_YOUR OBJECTIVE_.
Copy these lines exactly as they appear.

_ITEMS_.
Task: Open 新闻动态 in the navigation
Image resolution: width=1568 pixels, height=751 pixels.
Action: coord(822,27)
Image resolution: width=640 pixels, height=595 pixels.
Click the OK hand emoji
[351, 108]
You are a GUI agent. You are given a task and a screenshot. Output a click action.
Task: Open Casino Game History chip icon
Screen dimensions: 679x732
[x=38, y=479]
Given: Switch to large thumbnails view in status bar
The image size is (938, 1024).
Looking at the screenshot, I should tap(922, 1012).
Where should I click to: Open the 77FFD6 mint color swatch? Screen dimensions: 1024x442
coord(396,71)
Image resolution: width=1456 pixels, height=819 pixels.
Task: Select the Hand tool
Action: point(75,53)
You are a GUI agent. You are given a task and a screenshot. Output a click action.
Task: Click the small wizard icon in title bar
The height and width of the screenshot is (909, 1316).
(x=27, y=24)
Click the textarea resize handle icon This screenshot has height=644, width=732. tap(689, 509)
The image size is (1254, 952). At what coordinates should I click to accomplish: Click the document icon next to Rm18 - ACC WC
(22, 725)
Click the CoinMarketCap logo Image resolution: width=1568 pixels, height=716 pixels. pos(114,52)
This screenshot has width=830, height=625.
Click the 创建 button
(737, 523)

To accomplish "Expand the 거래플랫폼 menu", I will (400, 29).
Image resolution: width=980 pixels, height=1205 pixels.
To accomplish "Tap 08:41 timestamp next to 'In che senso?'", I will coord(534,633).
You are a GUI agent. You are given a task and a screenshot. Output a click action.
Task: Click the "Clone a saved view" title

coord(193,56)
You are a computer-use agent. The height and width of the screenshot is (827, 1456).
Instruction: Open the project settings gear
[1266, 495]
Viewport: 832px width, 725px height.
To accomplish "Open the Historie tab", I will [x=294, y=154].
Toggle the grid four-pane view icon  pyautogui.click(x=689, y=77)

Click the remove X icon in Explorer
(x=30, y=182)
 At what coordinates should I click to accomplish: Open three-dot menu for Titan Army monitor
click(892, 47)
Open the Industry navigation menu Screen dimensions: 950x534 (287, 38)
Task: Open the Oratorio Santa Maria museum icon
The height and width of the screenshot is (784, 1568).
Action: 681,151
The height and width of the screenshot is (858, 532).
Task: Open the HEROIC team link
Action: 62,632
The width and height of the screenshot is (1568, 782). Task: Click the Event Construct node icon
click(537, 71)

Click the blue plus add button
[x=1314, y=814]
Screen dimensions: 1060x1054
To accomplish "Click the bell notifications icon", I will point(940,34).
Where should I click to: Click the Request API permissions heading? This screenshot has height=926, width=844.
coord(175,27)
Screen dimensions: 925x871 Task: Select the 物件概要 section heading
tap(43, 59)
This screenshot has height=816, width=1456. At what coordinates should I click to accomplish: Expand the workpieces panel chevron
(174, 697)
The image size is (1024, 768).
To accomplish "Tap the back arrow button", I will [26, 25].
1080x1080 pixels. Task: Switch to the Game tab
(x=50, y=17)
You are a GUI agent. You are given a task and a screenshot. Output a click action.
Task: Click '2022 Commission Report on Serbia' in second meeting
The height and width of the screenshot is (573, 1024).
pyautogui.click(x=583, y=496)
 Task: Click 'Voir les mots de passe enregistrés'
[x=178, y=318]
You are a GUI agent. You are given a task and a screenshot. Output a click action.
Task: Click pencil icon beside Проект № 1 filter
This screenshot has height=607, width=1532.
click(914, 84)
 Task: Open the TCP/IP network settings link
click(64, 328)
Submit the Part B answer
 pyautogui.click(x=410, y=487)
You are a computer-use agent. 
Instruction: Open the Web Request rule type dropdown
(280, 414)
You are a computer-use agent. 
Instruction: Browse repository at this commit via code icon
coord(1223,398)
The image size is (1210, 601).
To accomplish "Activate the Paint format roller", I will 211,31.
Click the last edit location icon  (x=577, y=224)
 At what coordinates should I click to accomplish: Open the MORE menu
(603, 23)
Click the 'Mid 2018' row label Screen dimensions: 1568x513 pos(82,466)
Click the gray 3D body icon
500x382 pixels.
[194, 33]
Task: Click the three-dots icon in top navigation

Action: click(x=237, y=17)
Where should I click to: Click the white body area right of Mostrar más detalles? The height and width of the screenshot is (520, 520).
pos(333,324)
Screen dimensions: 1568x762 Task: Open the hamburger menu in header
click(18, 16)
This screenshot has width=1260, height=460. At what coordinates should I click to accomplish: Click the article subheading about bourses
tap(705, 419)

_SOLVED EXERCISE_.
Task: Open 新闻动态 in the navigation
Image resolution: width=1568 pixels, height=751 pixels.
Action: coord(822,27)
Image resolution: width=640 pixels, height=595 pixels.
Click the OK hand emoji
[351, 108]
You are a GUI agent. You are given a task and a screenshot. Output a click action.
Task: Open Casino Game History chip icon
Screen dimensions: 679x732
[x=38, y=479]
Given: Switch to large thumbnails view in status bar
The image size is (938, 1024).
Looking at the screenshot, I should tap(922, 1012).
Where should I click to: Open the 77FFD6 mint color swatch? Screen dimensions: 1024x442
coord(396,71)
Image resolution: width=1456 pixels, height=819 pixels.
Task: Select the Hand tool
Action: point(75,53)
You are a GUI agent. You are given a task and a screenshot. Output a click action.
Task: Click the small wizard icon in title bar
The height and width of the screenshot is (909, 1316).
(x=27, y=24)
Click the textarea resize handle icon This screenshot has height=644, width=732. tap(689, 509)
The image size is (1254, 952). At what coordinates should I click to accomplish: Click the document icon next to Rm18 - ACC WC
(22, 725)
Click the CoinMarketCap logo Image resolution: width=1568 pixels, height=716 pixels. pos(114,52)
This screenshot has width=830, height=625.
Click the 创建 button
(737, 523)

To accomplish "Expand the 거래플랫폼 menu", I will (400, 29).
Image resolution: width=980 pixels, height=1205 pixels.
To accomplish "Tap 08:41 timestamp next to 'In che senso?'", I will coord(534,633).
You are a GUI agent. You are given a task and a screenshot. Output a click action.
Task: Click the "Clone a saved view" title

coord(193,56)
You are a computer-use agent. The height and width of the screenshot is (827, 1456).
Instruction: Open the project settings gear
[1266, 495]
Viewport: 832px width, 725px height.
To accomplish "Open the Historie tab", I will [x=294, y=154].
Toggle the grid four-pane view icon  pyautogui.click(x=689, y=77)

Click the remove X icon in Explorer
(x=30, y=182)
 At what coordinates should I click to accomplish: Open three-dot menu for Titan Army monitor
click(892, 47)
Open the Industry navigation menu Screen dimensions: 950x534 (287, 38)
Task: Open the Oratorio Santa Maria museum icon
The height and width of the screenshot is (784, 1568).
Action: 681,151
The height and width of the screenshot is (858, 532).
Task: Open the HEROIC team link
Action: 62,632
The width and height of the screenshot is (1568, 782). Task: Click the Event Construct node icon
click(537, 71)

Click the blue plus add button
[x=1314, y=814]
Screen dimensions: 1060x1054
To accomplish "Click the bell notifications icon", I will point(940,34).
Where should I click to: Click the Request API permissions heading? This screenshot has height=926, width=844.
coord(175,27)
Screen dimensions: 925x871 Task: Select the 物件概要 section heading
tap(43, 59)
This screenshot has height=816, width=1456. At what coordinates should I click to accomplish: Expand the workpieces panel chevron
(174, 697)
The image size is (1024, 768).
To accomplish "Tap the back arrow button", I will [26, 25].
1080x1080 pixels. Task: Switch to the Game tab
(x=50, y=17)
You are a GUI agent. You are given a task and a screenshot. Output a click action.
Task: Click '2022 Commission Report on Serbia' in second meeting
The height and width of the screenshot is (573, 1024).
pyautogui.click(x=583, y=496)
 Task: Click 'Voir les mots de passe enregistrés'
[x=178, y=318]
You are a GUI agent. You are given a task and a screenshot. Output a click action.
Task: Click pencil icon beside Проект № 1 filter
This screenshot has height=607, width=1532.
click(914, 84)
 Task: Open the TCP/IP network settings link
click(64, 328)
Submit the Part B answer
 pyautogui.click(x=410, y=487)
You are a computer-use agent. 
Instruction: Open the Web Request rule type dropdown
(280, 414)
You are a computer-use agent. 
Instruction: Browse repository at this commit via code icon
coord(1223,398)
The image size is (1210, 601).
To accomplish "Activate the Paint format roller", I will 211,31.
Click the last edit location icon  (x=577, y=224)
 At what coordinates should I click to accomplish: Open the MORE menu
(603, 23)
Click the 'Mid 2018' row label Screen dimensions: 1568x513 pos(82,466)
Click the gray 3D body icon
500x382 pixels.
[194, 33]
Task: Click the three-dots icon in top navigation

Action: click(x=237, y=17)
Where should I click to: Click the white body area right of Mostrar más detalles? The height and width of the screenshot is (520, 520).
pos(333,324)
Screen dimensions: 1568x762 Task: Open the hamburger menu in header
click(18, 16)
This screenshot has width=1260, height=460. At what coordinates should I click to accomplish: Click the article subheading about bourses
tap(705, 419)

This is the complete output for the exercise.